Since NRRs only apply to first-time resales, they’re unlikely to affect most of the secondary market. And at least, they take the ball out of the hands of large auction houses and an inactive Congress, which, together, seem to have already squashed the baby A.R.T. Act. (A 2011 version of the bill, the “Equity for Visual Artists Act”, failed to attract a single co-sponsor, and the new bill hasn’t made progress since it was referred to committee in February. According to govtrack.us, A.R.T. currently has a 2 percent chance of being enacted).
“[T]he revised bill now known as the A.R.T. Act does not resolve a fundamental flaw in the original bill’s concept,” a Christies spokesperson wrote us in an email. “European studies have shown that resale royalty schemes provide support to less than 5% of working artists, and the artists receiving royalties tend to be those commanding the highest prices on the primary market.”
“In addition, the current bill carries over a central inequity of the 2011 version. Rather than seek royalties from every part of the art market, including galleries, dealers and other professionals, the bill narrowly targets only those companies who conduct auction sales.”
The argument that successful artists don’t deserve a cut of the profits made from their work wouldn’t hold much water in any capacity; as some would point out, market success doesn’t necessarily ensure financial security for artists. “I know some artists who were successful in the 1960s and ’70s and have since fallen on hard times and could really use the money,” Chuck Close told AFA News two years ago. In 2011, Chuck Close and other artists unsuccessfully sued Christies and Sotheby’s for resale royalties.

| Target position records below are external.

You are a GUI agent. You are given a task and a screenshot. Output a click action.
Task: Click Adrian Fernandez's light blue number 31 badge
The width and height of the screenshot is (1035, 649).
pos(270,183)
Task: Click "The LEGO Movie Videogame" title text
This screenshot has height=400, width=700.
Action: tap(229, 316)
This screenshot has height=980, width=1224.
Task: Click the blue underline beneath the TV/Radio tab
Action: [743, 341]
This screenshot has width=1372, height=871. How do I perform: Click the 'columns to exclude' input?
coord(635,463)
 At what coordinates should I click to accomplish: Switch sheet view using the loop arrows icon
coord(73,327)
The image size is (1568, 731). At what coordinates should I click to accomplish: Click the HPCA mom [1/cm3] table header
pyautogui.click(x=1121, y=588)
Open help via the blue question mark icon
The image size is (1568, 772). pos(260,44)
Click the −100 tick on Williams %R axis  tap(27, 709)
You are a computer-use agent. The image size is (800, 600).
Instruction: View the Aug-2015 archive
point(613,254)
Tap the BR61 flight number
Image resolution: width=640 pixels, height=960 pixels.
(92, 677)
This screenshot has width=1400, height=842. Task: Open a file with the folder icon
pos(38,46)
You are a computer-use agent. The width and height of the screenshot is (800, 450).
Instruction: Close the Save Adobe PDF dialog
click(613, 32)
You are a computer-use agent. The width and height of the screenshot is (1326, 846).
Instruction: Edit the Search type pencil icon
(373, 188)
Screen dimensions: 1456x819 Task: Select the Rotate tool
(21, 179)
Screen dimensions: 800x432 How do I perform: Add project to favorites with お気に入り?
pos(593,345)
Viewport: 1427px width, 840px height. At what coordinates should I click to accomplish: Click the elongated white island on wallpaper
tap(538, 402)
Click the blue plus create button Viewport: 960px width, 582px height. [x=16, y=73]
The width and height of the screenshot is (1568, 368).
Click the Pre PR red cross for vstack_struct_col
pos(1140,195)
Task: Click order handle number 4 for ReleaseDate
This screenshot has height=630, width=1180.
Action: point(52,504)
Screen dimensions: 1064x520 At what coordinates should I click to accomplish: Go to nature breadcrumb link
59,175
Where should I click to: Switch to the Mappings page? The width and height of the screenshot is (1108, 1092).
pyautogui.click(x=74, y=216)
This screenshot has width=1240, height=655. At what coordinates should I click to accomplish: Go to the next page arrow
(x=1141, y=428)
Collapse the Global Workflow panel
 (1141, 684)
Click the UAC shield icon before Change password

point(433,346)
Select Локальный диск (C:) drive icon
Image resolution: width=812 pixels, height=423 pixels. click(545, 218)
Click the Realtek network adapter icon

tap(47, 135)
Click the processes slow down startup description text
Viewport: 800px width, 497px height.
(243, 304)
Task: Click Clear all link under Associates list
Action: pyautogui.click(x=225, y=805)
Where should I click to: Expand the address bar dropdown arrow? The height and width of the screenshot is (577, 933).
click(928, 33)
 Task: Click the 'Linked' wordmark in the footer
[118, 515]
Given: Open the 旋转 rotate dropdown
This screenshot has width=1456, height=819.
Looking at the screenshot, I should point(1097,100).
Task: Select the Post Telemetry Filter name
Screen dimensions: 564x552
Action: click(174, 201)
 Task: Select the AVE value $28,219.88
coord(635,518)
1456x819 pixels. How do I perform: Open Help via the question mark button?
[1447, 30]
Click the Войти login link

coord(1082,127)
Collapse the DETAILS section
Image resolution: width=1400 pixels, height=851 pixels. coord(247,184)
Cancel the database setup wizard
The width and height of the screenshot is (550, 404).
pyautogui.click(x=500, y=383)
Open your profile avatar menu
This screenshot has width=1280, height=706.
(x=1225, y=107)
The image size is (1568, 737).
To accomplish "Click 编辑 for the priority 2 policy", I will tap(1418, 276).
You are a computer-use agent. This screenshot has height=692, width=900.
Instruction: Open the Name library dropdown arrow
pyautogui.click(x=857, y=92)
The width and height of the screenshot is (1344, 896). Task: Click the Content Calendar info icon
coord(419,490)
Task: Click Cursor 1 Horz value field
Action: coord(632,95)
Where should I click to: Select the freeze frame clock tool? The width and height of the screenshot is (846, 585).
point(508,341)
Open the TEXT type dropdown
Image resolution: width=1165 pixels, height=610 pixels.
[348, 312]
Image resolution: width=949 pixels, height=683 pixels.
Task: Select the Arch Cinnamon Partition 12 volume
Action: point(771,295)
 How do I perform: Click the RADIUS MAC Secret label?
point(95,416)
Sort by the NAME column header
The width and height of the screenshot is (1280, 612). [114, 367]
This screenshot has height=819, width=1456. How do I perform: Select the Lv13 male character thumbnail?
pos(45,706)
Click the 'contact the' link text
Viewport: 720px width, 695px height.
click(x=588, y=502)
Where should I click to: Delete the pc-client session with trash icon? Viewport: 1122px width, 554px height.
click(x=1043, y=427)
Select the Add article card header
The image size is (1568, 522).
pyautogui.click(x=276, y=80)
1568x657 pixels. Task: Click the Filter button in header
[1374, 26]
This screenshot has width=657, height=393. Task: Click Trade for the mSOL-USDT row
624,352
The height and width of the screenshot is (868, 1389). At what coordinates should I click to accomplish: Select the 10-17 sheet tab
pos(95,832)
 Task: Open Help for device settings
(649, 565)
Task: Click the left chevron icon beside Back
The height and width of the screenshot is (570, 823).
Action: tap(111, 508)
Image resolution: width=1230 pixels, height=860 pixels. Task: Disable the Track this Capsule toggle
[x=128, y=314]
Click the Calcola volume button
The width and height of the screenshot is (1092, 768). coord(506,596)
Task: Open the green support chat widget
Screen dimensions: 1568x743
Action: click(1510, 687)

But personal wealth, some have pointed out, is irrelevant. “This is not an anti-poverty bill,” New York Democratic Congressman Jerrold Nadler told the New York Times. “It’s a fairness and equity bill.”
Unfortunately, the idea of an unfair advantage is built in to the A.R.T. Act, which would give independent dealers an advantage over auction houses, who would be the only sellers required to pay 5 percent to artists.
With NRRs, the responsibility falls entirely to individuals; would New York-based art dealers be more hesitant to take the plunge?
“I agree it’s potentially risky, and will only really be effective if it becomes the norm,” Winkleman wrote us. “[B]ut it solves one issue for us we’ve tried to solve outside anything formal, which is how to ensure our artists benefit from the resale of their work.” Past that, his only concern is “extra paperwork.”
“Make it straightforward enough, and I’m more than willing to try it.”